SceneCraft supports multi-room, complex spatial layouts (including irregular apartments), surpassing panorama proxies that are limited to single-room or axis-aligned environments. Qualitative analysis reveals superior object placement fidelity, architectural adherence, and texture diversity, with avoidance of common artifacts such as object repetition and geometric inconsistency.

5. Key Design Ablations and Insights

SceneCraft ablation studies isolate contributions critical to performance:

Stable base prompt during diffusion model training prevents overfitting to spurious, non-layout-aligned captions and improves geometric fidelity.
The explicit layout-aware depth loss is mandatory for rapid, accurate geometry convergence; omission results in floating or misaligned objects.
The VGG texture loss is necessary to avoid excessive smoothing and blurring in the final 3D representation.

These components collectively underwrite SceneCraft's ability to translate abstract layouts and simple prompts into detailed, visually coherent 3D scenes.

A distinct thread within SceneCraft research (Hu et al., 2024) explores LLM-driven scene synthesis, in which a dual-loop agent chains scene parsing, constraint graph construction, script generation (in Blender Python), vision-language critique/refinement, and library-based self-improvement. The scene is modeled as a bipartite relational graph over assets and relations (proximity, alignment, parallelism, etc.), supporting direct mapping from high-level text queries to numerically constrained layouts, which are then rendered and iteratively refined via multimodal feedback. The agent aggregates constraint-scoring utilities through a persistent global library, continuously improving geometric reasoning.

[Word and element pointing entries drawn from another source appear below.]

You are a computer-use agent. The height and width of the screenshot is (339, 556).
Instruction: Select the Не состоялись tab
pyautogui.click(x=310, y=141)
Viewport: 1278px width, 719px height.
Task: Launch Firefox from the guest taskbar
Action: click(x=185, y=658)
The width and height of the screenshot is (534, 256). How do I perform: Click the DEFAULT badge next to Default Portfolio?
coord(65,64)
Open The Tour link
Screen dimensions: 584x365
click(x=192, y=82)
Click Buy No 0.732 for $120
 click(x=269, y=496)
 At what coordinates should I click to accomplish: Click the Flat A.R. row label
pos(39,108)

This procedural blueprint is echoed in other work, such as FilmSceneDesigner (Xie et al., 24 Nov 2025), which implements a modular chain of role-specific LLM agents (from floorplan specification to object placement) with staged procedural geometry/material algorithms and a curated asset library. The core scene modeling concepts—scene graphs, multi-agent parameter chaining, and explicit constraint optimization—align with key architectural aspects of SceneCraft agents.

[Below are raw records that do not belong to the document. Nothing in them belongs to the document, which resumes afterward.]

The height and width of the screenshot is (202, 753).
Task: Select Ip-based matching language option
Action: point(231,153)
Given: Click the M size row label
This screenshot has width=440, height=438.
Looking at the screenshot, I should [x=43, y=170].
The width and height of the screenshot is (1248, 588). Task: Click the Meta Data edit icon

7. Comparison to Contemporaneous Methods and Future Directions

SceneCraft sits within a spectrum of recent 3D scene-generation strategies:

SceneCraft (Yang et al., 2024) utilizes NeRFs distilled from multi-view diffusion proxies with explicit BBS conditioning, excelling in textured, layout-controlled indoor scene generation.
SceneCraft agents (Hu et al., 2024) and FilmSceneDesigner (Xie et al., 24 Nov 2025) leverage LLM planners and multi-stage procedural synthesis for cinematic and asset-rich content.
Competing approaches such as SPATIALGEN (Fang et al., 18 Sep 2025) and DreamScene (Li et al., 18 Jul 2025) advance multi-modal or explicit-Gaussian representations, emphasizing direct scene-graph input, modularity, or compositional editing granularity.

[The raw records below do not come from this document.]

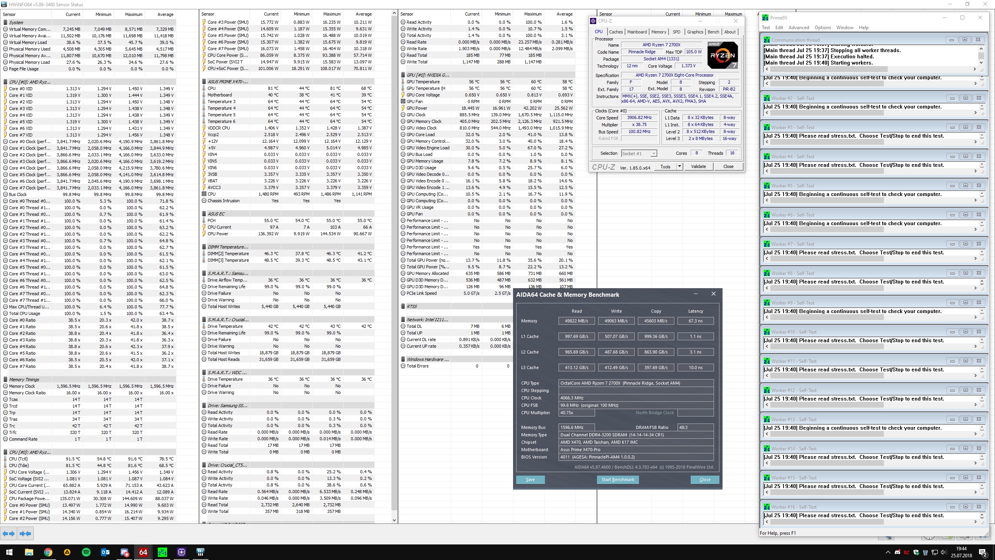The width and height of the screenshot is (995, 560).
Task: Switch to the CPU-Z Memory tab
Action: click(x=658, y=32)
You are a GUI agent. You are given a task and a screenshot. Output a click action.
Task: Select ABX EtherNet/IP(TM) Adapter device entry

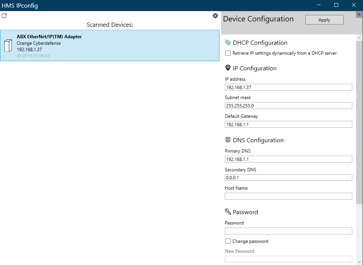point(110,46)
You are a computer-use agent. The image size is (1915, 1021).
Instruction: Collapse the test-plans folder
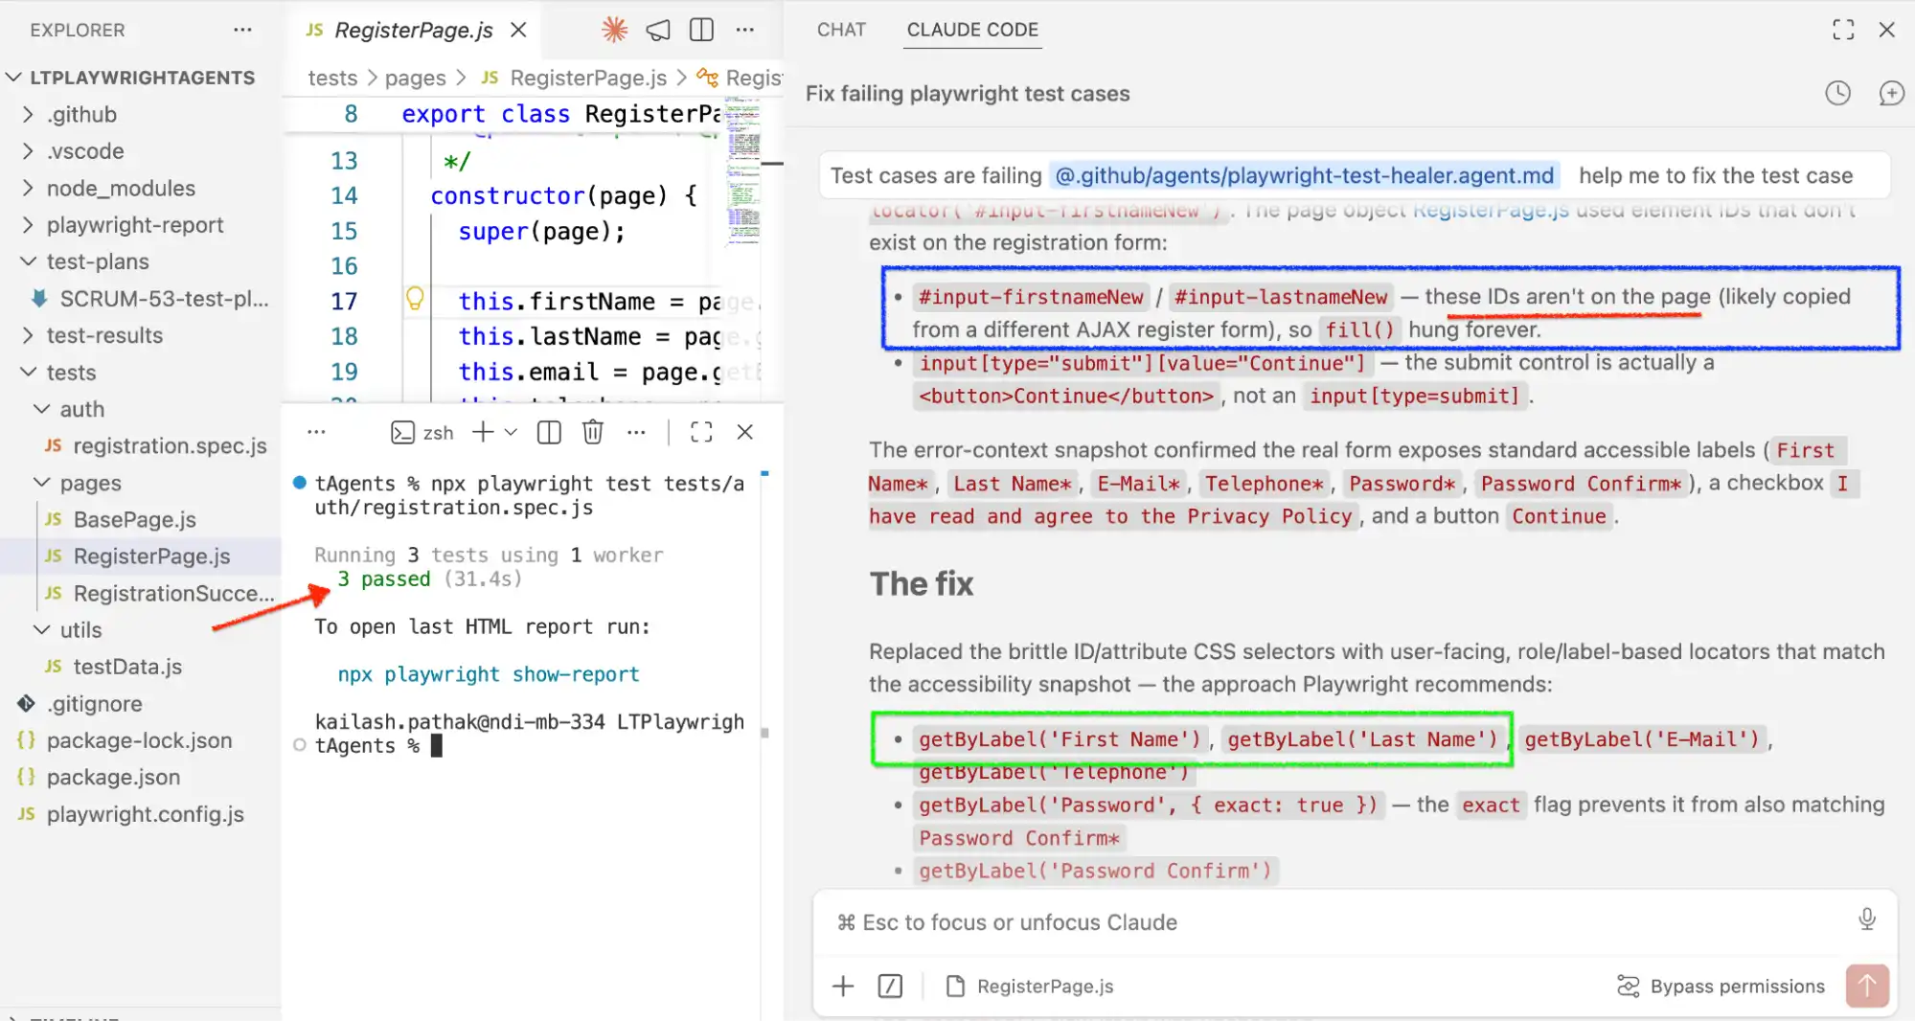coord(98,261)
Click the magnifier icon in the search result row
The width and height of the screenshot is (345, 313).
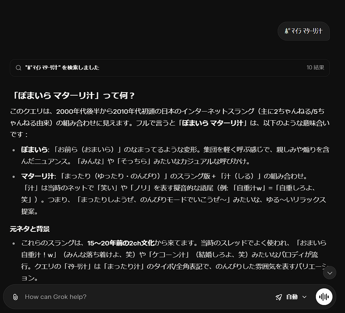18,68
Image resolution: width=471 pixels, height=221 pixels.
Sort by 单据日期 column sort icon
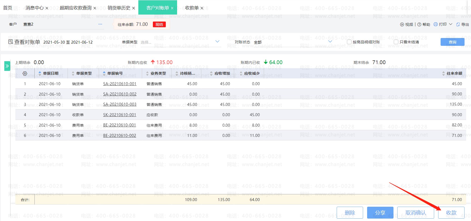40,73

Open questions remain concerning scalable asset retrieval and domain transfer, efficient NeRF/field training for real-world layouts, richer semantic inference from abstract prompts, and unified text/layout-based 3D generation for open environments. SceneCraft's explicit layout guidance, staged optimization, and 2D-to-3D distillation establish foundational paradigms for controllable and realistic virtual environment synthesis.